Give Donors A Chance to Listen to the Silence

September 26, 2022      Kevin Schulman, Founder, DonorVoice and DVCanvass

The world is literally louder than at any prior time in known history (maybe the dinosaurs made a lot of noise?)

Emergency sirens need to be loud enough to cut through the noise clutter and as such, are a good proxy for the loudness of our world.  Today’s sirens are 6x louder than 100 years ago.

The National Park Service’s Natural Sounds and Night Skies Division says noise pollution doubles or triples every 30 years.
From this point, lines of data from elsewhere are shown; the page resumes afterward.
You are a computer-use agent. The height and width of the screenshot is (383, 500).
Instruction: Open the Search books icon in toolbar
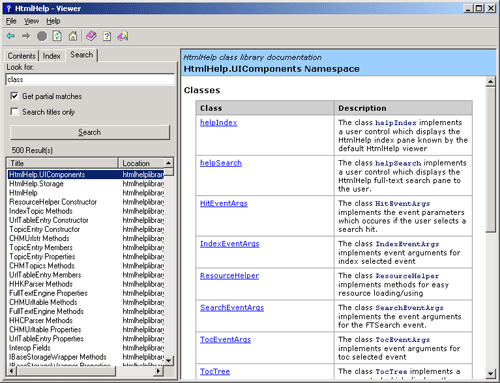pyautogui.click(x=123, y=36)
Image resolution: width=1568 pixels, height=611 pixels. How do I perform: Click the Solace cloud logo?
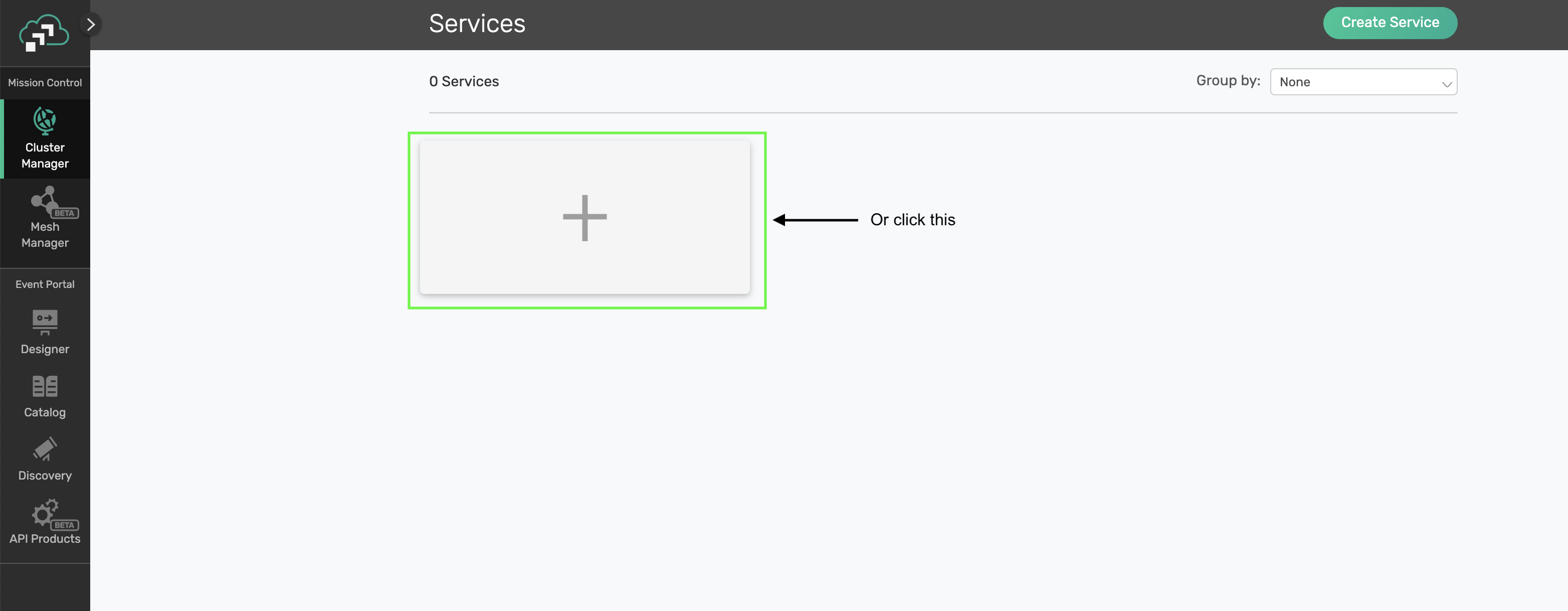point(42,33)
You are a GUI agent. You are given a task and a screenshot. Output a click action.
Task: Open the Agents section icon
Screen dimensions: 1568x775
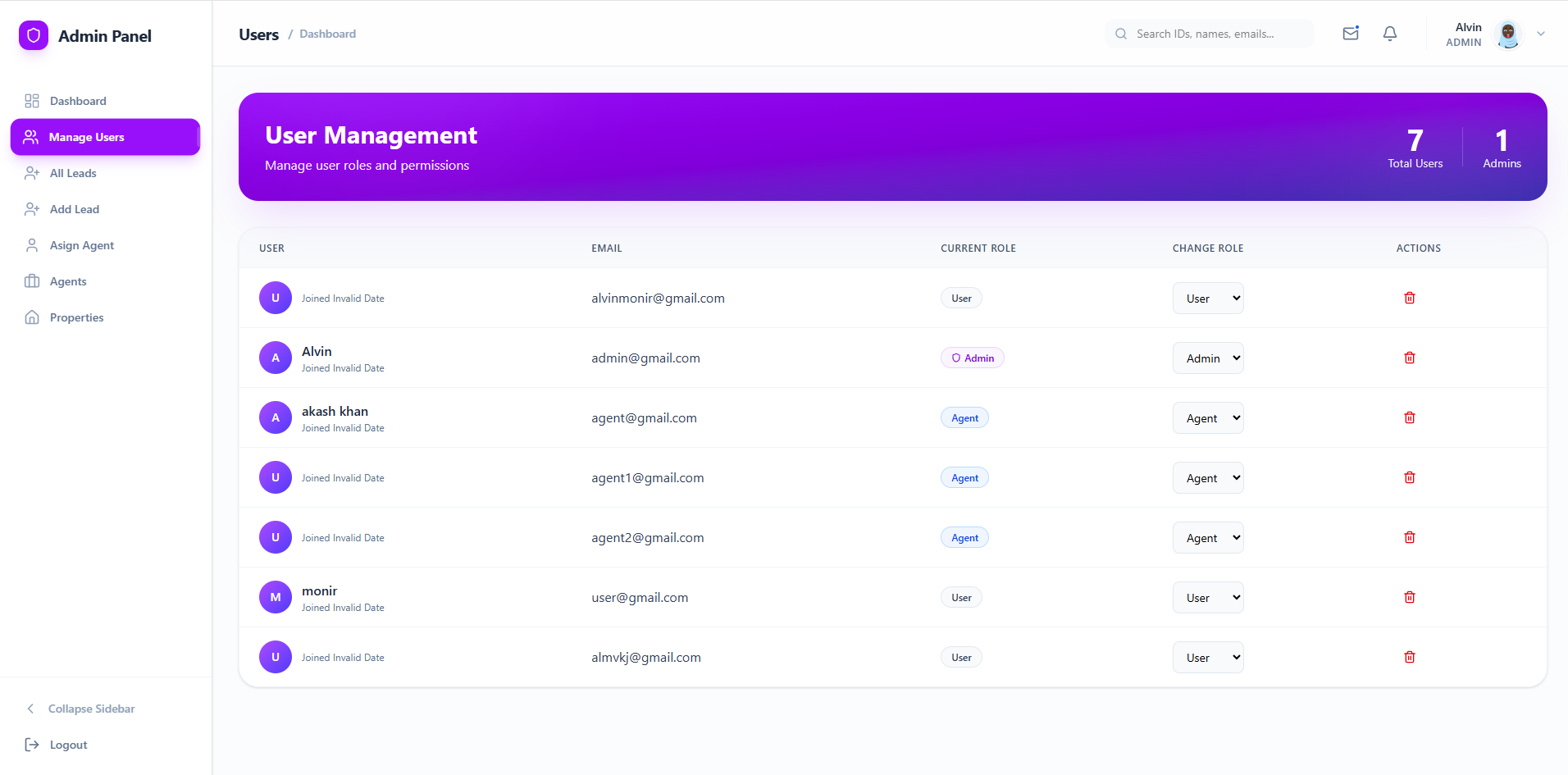(x=31, y=281)
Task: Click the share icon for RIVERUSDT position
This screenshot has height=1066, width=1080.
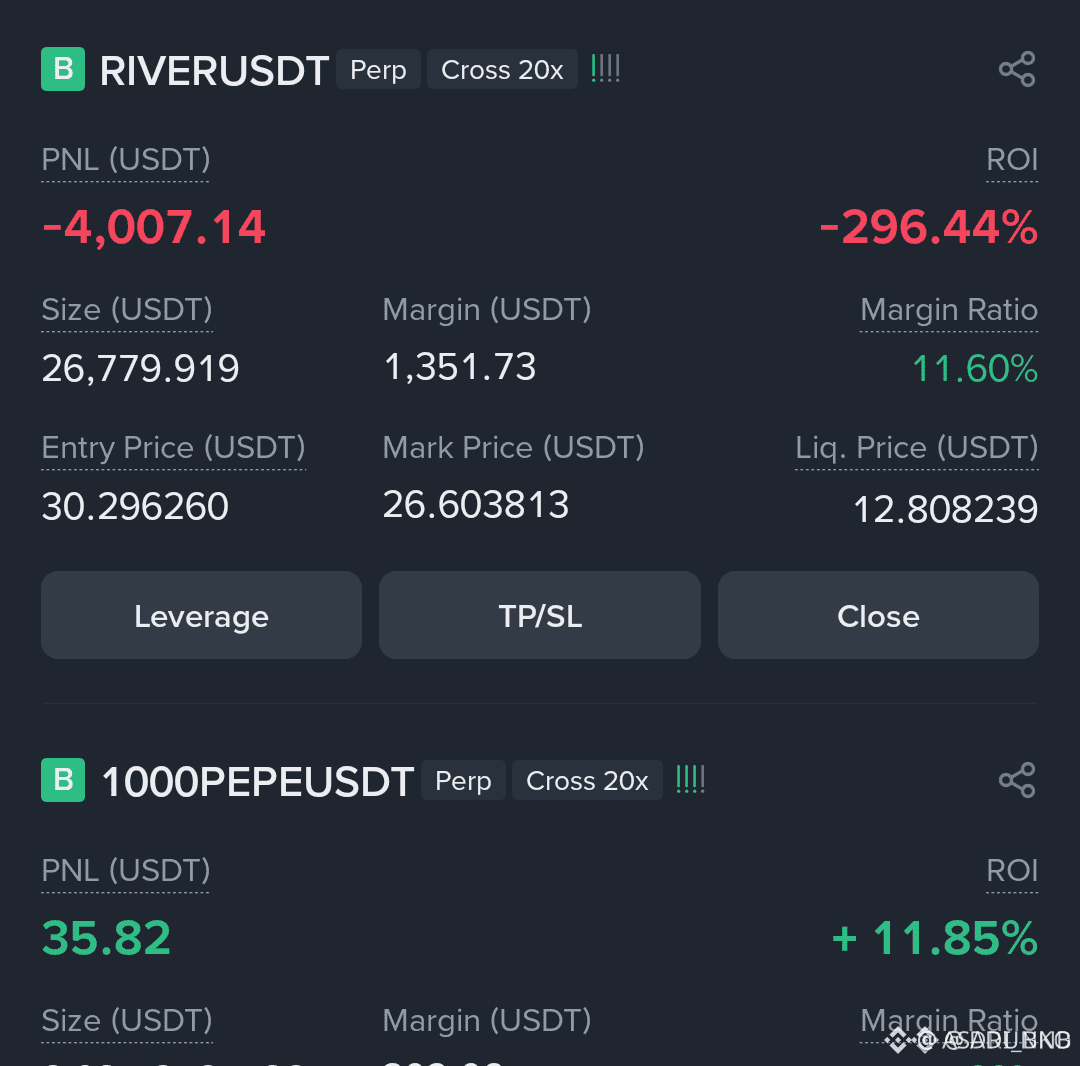Action: (1017, 69)
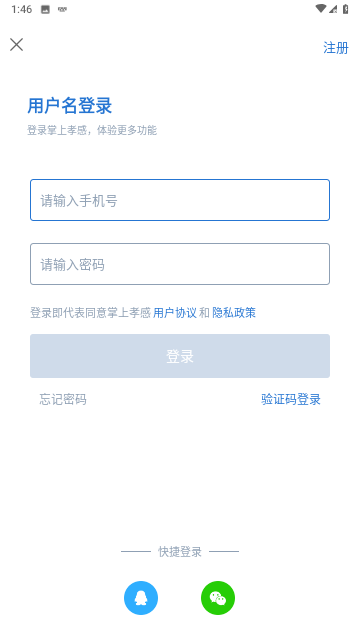Log in with the QQ penguin icon
360x640 pixels.
point(141,598)
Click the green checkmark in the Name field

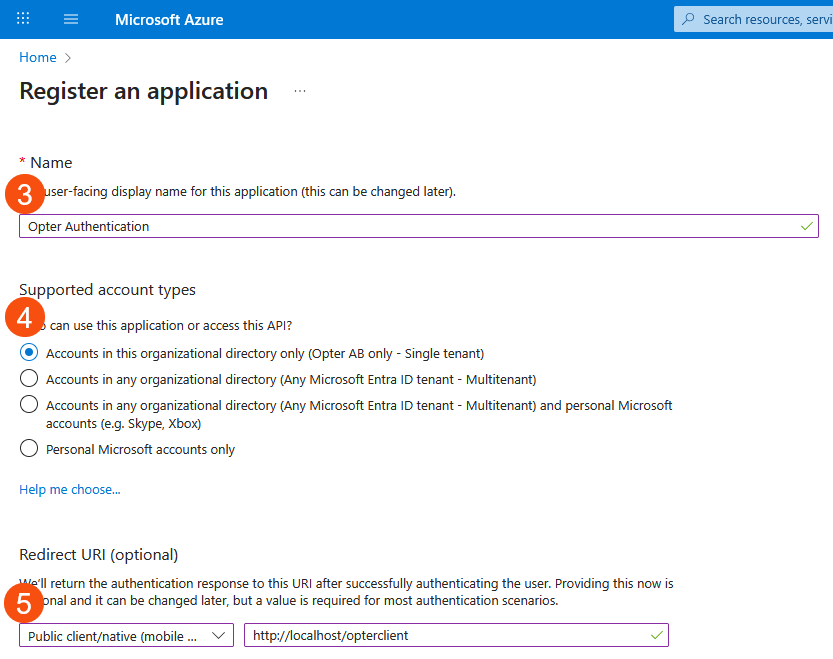806,227
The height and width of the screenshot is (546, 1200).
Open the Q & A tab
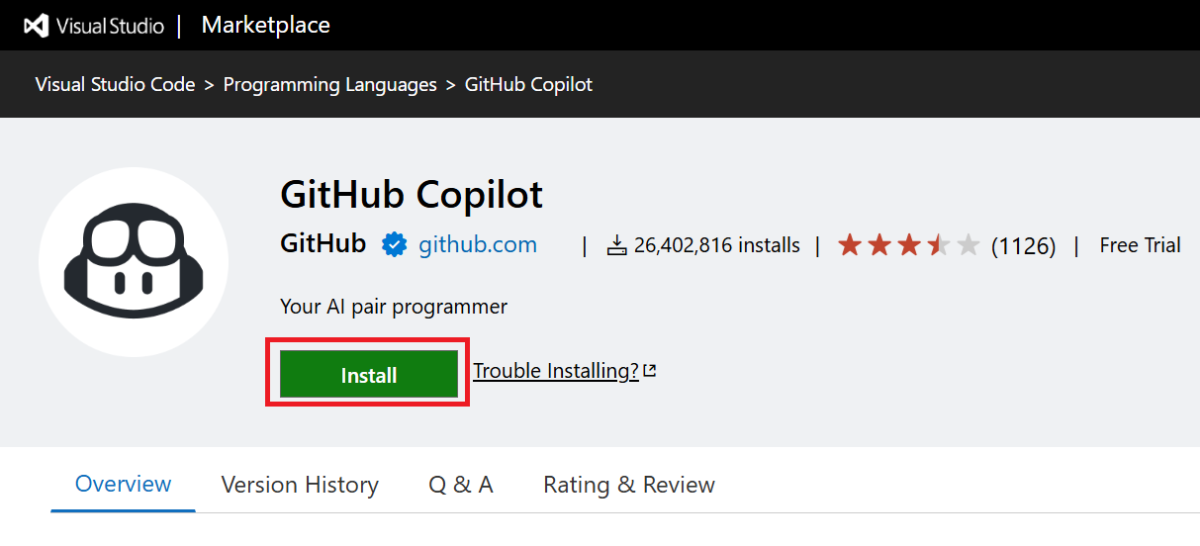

This noise is a threat to our health and not just the threat of hearing loss.  Noise activates our flight/fight response and causes stress linked to stroke and depression among other things.  In a Manhattan school in the 70s a researcher found that classroom test scores facing the elevated subway track lagged a year behind quieter classrooms on the other side of the building.

Reducing noise is good but the power of silence creates a multiplier effect and the real value-add.

An experiment randomly assigned mice to one of several test conditions with two hours a day of different noises – ambient noise, mice baby sounds, Mozart and silence.  They measured cell growth in the part of the brain associated with memory.

Silence won.  Listening to silence can enrich our capacity to think and perceive.

What the hell does this have to do with fundraising?  This chart courtesy of Moore owned Audience First Media shows how many times people were mailed in acquisition the prior 12 months.

Reading the first row – 17% of the mailings and 45% of the humans and the highest number of responses came from those mailed only one time.  At the bottom, yes,  it appears 13 humans got mailed 24 times.   This is a very worthwhile analysis but for today’s post I’d draw your attention to the purple box I added.

You know what I’d call that?

An increasingly desperate cry for silence as the # of mailings per person grows.  In fact, the Audience First folks counseled as much, suggesting leaving these folks who are getting 5 or more mailings out of some of the mailings – “let them rest”, was, I think, the expression.

I’d agree but add, let them listen to the silence.  That’s the real value.